Goal: Let zoo report and leaderboard commands fail only for selected manifest drift categories such as unknown presets or protocol mismatches.
Architecture: Extend the existing drift exit-code helper with explicit type filters. Reuse the top-level manifest_alignment_summary counters (unknown_preset_runs, protocol_mismatch_runs) and add a repeatable CLI flag that maps directly to those counters, so CI can opt into failing on specific drift categories while leaving other drift types as warnings.
Tech Stack: Python 3.10+, argparse, existing zoo CLI serializers, pytest.

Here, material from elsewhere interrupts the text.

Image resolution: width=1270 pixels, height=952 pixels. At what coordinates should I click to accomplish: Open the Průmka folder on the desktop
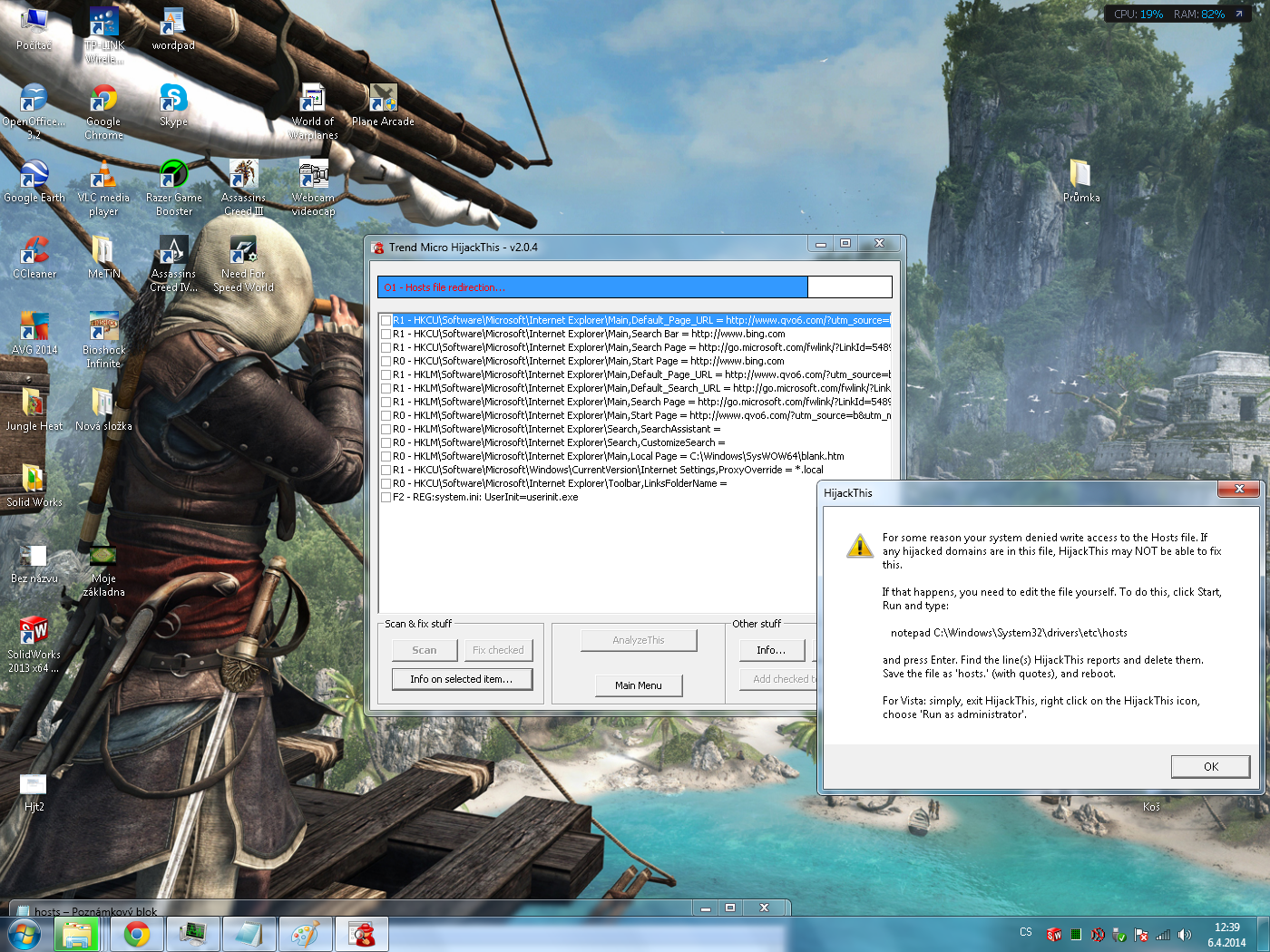[1080, 177]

Task 1: Add failing drift-type tests¶
Files: - Modify: tests/test_zoo_presets.py - Modify: tests/test_cli.py
Step 1: Write the failing tests - Add a report test asserting --fail-on-manifest-drift-type unknown-preset does not fail for protocol-only drift. - Add a leaderboard test asserting --fail-on-manifest-drift-type protocol-mismatch does fail for protocol drift while preserving output.

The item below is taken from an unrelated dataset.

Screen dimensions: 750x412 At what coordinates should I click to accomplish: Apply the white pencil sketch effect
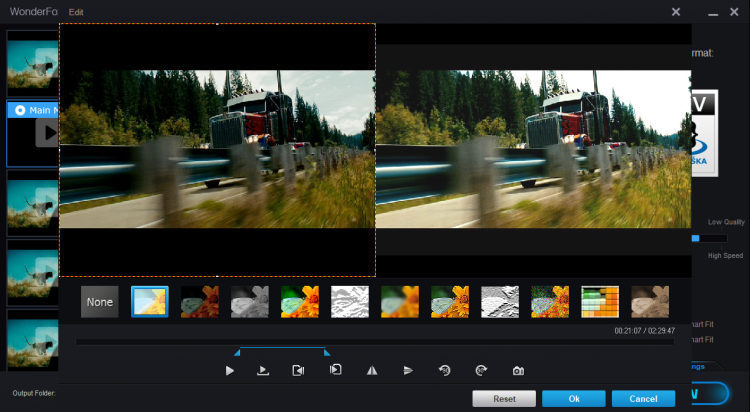click(x=349, y=302)
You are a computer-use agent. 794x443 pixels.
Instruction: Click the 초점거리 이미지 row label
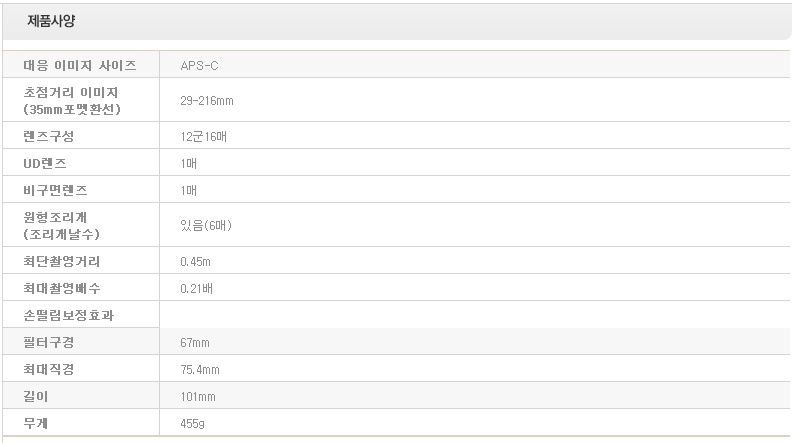tap(71, 100)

Step 2: Run tests to verify they fail
Run: pytest -q tests/test_zoo_presets.py::test_zoo_cli_report_can_filter_fail_on_manifest_drift_type tests/test_cli.py::test_zoo_subcommand_leaderboard_can_filter_fail_on_manifest_drift_type
Expected: FAIL because the CLI does not yet accept or evaluate drift-type filters.
Task 2: Implement type-filtered exits¶
Files: - Modify: src/rl_training/zoo_cli.py - Modify: src/rl_training/cli.py
Step 1: Write minimal implementation - Add repeatable --fail-on-manifest-drift-type {unknown-preset,protocol-mismatch} flags to the zoo CLI and top-level axiomrl zoo. - Treat explicit type filters as an additional exit gate alongside the existing all-drift and severity-threshold gates. - Map each selected type directly to the corresponding manifest_alignment_summary counter.
Step 2: Run focused tests
Run: pytest -q tests/test_zoo_presets.py::test_zoo_cli_report_can_filter_fail_on_manifest_drift_type tests/test_cli.py::test_zoo_subcommand_leaderboard_can_filter_fail_on_manifest_drift_type
Expected: PASS.
Task 3: Document drift-type filters¶
Files: - Modify: README.md - Modify: zoo/README.md - Modify: src/rl_training/assets/zoo/README.md
Step 1: Add docs - Document that --fail-on-manifest-drift-type unknown-preset and --fail-on-manifest-drift-type protocol-mismatch target specific drift categories and can be repeated.
Task 4: Verification¶
Run: - Focused: pytest -q tests/test_zoo_presets.py tests/test_cli.py - Broader: pytest -q
Notes: - This plan intentionally omits commits because the session instructions forbid committing unless explicitly requested.